■ WHAT TO WORK ON:
Please rewrite the material below, changing "screenshot" to "screen capture" wherever it occurs and leaving everything else unchanged.

■ DATA EXTRACT:
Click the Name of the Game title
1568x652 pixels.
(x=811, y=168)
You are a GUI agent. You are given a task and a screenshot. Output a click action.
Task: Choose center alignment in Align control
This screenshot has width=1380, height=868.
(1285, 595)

■ ANSWER TO THE PROBLEM:
Click the Name of the Game title
1568x652 pixels.
(x=811, y=168)
You are a GUI agent. You are given a task and a screen capture. Output a click action.
Task: Choose center alignment in Align control
This screen capture has width=1380, height=868.
(1285, 595)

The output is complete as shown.